[YOUR ASSIGNMENT]: The answer must consist of the entire listing, repeated exactly.

[GIVEN RECORDS]:
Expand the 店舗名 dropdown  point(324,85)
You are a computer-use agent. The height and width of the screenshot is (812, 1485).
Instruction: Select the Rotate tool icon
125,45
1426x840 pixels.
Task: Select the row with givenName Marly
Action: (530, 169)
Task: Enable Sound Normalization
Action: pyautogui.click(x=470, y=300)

[SOLUTION]:
Expand the 店舗名 dropdown  point(324,85)
You are a computer-use agent. The height and width of the screenshot is (812, 1485).
Instruction: Select the Rotate tool icon
125,45
1426x840 pixels.
Task: Select the row with givenName Marly
Action: (530, 169)
Task: Enable Sound Normalization
Action: pyautogui.click(x=470, y=300)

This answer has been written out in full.